Starting with the line that contains "Where should I click to: Expand the トランスフォーム" and stopping after the line that contains "Choose file for", return each line below exactly as written, with no others.
Material supplied START
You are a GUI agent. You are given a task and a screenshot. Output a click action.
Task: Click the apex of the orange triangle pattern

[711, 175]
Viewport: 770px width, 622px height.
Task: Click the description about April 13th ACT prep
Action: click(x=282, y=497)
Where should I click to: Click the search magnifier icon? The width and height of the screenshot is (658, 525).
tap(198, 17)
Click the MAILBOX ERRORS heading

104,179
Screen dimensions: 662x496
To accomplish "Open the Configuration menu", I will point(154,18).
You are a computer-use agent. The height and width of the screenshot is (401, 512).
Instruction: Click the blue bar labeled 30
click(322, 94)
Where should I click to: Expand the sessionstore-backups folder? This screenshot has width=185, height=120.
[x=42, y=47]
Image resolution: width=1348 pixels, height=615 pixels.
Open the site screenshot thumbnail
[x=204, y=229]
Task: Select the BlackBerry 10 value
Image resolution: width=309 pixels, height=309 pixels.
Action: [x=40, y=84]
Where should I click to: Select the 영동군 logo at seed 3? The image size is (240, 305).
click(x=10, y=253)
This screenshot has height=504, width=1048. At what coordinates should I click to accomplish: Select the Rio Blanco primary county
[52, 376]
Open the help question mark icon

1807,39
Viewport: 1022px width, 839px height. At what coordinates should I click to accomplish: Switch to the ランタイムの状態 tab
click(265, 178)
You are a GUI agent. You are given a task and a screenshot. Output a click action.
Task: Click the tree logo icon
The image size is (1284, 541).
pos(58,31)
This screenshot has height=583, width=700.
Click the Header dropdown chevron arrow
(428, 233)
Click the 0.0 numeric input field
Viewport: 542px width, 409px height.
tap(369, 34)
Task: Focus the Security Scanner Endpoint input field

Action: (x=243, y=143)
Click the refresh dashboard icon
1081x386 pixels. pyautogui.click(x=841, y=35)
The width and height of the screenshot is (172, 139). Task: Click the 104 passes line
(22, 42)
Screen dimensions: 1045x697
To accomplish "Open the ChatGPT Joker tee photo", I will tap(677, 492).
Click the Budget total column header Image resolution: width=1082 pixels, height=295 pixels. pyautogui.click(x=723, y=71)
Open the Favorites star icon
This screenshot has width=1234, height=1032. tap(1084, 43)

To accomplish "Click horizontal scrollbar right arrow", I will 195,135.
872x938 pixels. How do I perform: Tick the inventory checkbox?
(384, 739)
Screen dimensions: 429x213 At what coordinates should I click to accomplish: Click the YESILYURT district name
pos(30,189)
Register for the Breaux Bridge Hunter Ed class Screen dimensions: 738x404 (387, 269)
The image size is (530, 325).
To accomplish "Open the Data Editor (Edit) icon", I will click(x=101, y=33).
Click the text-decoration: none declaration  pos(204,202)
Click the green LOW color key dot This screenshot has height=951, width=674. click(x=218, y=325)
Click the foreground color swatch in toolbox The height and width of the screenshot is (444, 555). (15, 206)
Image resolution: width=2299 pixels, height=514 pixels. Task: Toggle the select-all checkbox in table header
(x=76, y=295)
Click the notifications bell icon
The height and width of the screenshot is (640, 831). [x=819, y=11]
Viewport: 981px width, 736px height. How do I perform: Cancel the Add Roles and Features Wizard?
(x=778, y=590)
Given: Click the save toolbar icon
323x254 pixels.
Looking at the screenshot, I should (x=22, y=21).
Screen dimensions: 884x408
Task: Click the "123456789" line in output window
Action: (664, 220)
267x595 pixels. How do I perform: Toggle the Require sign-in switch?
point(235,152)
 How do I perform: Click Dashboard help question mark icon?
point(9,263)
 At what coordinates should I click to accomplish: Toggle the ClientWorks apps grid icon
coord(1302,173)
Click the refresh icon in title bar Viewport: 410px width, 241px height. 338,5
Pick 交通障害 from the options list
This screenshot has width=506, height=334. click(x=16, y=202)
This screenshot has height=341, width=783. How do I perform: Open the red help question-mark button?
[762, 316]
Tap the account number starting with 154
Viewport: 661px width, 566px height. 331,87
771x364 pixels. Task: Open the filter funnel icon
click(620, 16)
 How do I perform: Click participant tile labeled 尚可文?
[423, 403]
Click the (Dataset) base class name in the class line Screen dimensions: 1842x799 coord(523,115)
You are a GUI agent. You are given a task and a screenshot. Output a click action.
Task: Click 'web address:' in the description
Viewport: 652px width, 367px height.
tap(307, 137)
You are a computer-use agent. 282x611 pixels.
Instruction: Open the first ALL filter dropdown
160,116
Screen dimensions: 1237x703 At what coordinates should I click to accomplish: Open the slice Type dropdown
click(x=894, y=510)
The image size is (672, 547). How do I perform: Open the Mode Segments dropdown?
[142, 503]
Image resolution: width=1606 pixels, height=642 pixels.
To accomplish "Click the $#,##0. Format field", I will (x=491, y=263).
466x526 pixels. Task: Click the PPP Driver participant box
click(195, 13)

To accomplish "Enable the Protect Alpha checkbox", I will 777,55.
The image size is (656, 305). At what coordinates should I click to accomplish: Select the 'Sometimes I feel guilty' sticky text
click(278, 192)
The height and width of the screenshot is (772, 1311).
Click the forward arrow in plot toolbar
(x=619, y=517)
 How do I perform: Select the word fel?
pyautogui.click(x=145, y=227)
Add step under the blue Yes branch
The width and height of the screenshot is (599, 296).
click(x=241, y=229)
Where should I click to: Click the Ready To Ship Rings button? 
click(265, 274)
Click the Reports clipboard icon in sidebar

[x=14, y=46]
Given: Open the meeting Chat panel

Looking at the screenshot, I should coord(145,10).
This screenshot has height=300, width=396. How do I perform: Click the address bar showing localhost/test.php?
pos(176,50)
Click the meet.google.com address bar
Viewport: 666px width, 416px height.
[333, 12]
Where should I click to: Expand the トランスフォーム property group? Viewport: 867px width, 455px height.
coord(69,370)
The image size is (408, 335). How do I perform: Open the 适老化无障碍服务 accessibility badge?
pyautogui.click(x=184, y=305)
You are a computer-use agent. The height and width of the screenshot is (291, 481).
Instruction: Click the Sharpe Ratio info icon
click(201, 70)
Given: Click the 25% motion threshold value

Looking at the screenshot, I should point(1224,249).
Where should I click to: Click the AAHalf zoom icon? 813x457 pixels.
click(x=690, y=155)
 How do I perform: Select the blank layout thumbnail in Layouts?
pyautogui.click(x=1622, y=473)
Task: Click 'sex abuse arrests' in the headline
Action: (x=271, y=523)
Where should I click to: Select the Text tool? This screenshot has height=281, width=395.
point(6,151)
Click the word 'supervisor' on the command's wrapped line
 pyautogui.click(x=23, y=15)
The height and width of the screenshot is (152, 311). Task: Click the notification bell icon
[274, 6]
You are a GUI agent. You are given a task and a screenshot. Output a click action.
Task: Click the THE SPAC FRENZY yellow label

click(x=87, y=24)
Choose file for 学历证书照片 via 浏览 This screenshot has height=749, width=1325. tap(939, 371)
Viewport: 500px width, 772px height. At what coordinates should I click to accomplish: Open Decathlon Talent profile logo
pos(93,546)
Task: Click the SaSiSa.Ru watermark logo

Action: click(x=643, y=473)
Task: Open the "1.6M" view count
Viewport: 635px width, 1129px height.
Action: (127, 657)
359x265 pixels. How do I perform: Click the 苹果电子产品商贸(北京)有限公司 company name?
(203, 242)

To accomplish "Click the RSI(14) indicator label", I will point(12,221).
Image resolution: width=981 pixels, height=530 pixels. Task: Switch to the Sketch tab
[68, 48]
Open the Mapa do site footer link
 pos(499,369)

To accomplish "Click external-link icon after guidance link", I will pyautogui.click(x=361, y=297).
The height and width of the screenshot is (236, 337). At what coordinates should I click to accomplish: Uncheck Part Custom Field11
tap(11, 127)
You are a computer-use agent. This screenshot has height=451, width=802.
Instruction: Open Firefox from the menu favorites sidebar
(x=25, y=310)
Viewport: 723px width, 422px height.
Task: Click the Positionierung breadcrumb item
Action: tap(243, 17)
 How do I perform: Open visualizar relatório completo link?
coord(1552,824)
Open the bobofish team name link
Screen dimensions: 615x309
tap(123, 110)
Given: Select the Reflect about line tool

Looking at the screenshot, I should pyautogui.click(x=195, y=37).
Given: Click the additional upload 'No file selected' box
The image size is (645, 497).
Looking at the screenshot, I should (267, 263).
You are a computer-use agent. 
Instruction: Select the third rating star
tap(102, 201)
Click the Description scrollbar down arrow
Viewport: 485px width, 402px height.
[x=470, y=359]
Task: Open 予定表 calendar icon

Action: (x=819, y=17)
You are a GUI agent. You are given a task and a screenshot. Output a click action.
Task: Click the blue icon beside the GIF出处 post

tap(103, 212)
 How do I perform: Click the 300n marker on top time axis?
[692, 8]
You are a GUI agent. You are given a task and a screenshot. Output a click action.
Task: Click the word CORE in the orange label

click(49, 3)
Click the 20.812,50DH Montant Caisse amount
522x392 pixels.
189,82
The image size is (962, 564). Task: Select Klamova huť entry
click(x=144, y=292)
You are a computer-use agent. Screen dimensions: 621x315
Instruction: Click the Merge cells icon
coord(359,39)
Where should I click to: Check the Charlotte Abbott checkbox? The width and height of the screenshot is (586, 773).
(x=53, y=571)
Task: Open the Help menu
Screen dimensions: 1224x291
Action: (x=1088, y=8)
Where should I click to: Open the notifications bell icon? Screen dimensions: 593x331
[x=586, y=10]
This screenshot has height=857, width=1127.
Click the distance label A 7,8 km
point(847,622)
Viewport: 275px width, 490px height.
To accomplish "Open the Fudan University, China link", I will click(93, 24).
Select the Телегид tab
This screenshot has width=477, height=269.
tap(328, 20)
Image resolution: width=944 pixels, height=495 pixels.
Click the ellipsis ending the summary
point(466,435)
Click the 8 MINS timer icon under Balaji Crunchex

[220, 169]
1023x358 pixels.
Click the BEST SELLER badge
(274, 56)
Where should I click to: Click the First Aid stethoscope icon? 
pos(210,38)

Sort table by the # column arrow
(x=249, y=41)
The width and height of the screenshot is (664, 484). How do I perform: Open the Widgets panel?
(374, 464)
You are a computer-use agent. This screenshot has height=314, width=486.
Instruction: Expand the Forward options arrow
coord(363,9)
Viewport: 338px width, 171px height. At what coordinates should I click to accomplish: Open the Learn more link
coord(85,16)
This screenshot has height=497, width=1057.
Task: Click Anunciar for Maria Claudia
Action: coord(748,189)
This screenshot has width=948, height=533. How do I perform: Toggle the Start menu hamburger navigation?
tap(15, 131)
Material supplied END
• Reply:
Where should I click to: Expand the トランスフォーム property group? Viewport: 867px width, 455px height.
coord(69,370)
The image size is (408, 335). How do I perform: Open the 适老化无障碍服务 accessibility badge?
pyautogui.click(x=184, y=305)
You are a computer-use agent. The height and width of the screenshot is (291, 481).
Instruction: Click the Sharpe Ratio info icon
click(201, 70)
Given: Click the 25% motion threshold value

Looking at the screenshot, I should point(1224,249).
Where should I click to: Click the AAHalf zoom icon? 813x457 pixels.
click(x=690, y=155)
 How do I perform: Select the blank layout thumbnail in Layouts?
pyautogui.click(x=1622, y=473)
Task: Click 'sex abuse arrests' in the headline
Action: (x=271, y=523)
Where should I click to: Select the Text tool? This screenshot has height=281, width=395.
point(6,151)
Click the word 'supervisor' on the command's wrapped line
 pyautogui.click(x=23, y=15)
The height and width of the screenshot is (152, 311). Task: Click the notification bell icon
[274, 6]
You are a GUI agent. You are given a task and a screenshot. Output a click action.
Task: Click the THE SPAC FRENZY yellow label

click(x=87, y=24)
Choose file for 学历证书照片 via 浏览 This screenshot has height=749, width=1325. tap(939, 371)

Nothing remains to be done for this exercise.